A 2nd mortgage is a secured loan which is subordinate to the first mortgage against the same property. While there is no restriction on how you use the amount obtained from a second mortgage in Toronto, there are some common scenarios in which homeowners take out this type of loan, such as for funding home improvements, children’s education, debt consolidation, emergency expenses like medical bills, etc.
Types of Second Mortgages
There are two types of second mortgages – “Home Equity Loans” & “Home Equity Line Of Credit (HELOC)”. In a home equity loan, the amount of money you get is based on your home’s equity (difference b/w your home’s appraised value & the total amount you obtain from your mortgage). There is a fixed time period to pay back the loan amount in the form of monthly installments. A home equity line of credit, on the other hand works more like a credit card. This means you’ll have a certain credit limit which can be reused while you pay back the balance. This type of loan has a variable interest rate & no fixed term.
Qualifying For A 2nd Mortgage
To qualify for any type of 2nd mortgage in Toronto, you need to have more than 20% of equity in your house. Besides that, you should be able to make timely monthly payments on the mortgage without exceeding TDS (Total-Debt-Service). Even those with a low credit score are eligible for obtaining a 2nd mortgage, however at an interest rate higher than those with a better score. Lenders also consider factors like how long you have been working in your present company. This allows them to determine whether or not you would be able to keep up with the mortgage payments. Although the employment history of the borrower is vetted carefully, a recent period of unemployment would not disqualify you as lenders are familiar with the unstable job market. However, when you apply for a 2nd mortgage, you should have a job in hand. The fact that you are currently working will assure the lenders that you would be able to repay the loan amount. Typically, you have to show your employment history of last 6 months and sometimes more.

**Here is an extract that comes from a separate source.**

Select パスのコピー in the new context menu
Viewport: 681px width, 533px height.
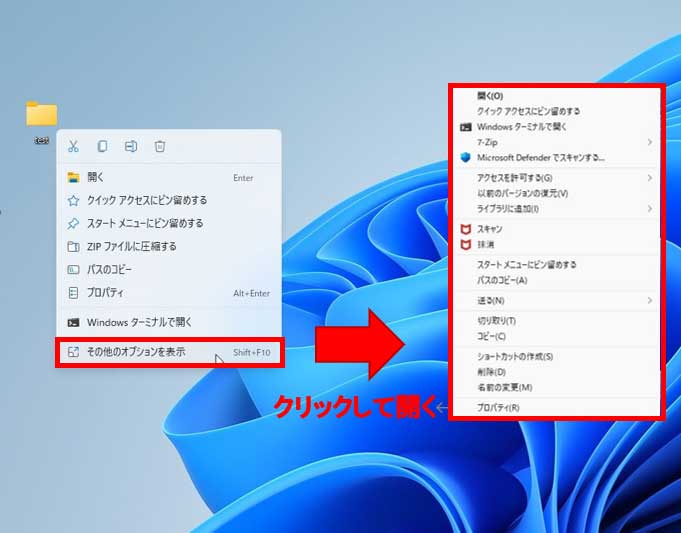(x=109, y=269)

Before applying for a second mortgage, be sure that you’ll be able repay the loan amount within the specified time frame. As taking out a 2nd mortgage means you will have to pay monthly installments for a fixed period of time, it is important that you thoroughly assess your monthly expenses & obligations beforehand. Also, take into account the risks involved in this long-term loan commitment as well as the costs associated with opening & maintaining the loan. Some of these expenses may include closing costs, home appraisal cost, & annual fees. To make sure you are not denied the loan, try to maintain a good credit score. There are many homeowners who often turn to a bad credit mortgage in Toronto because of their poor credit score.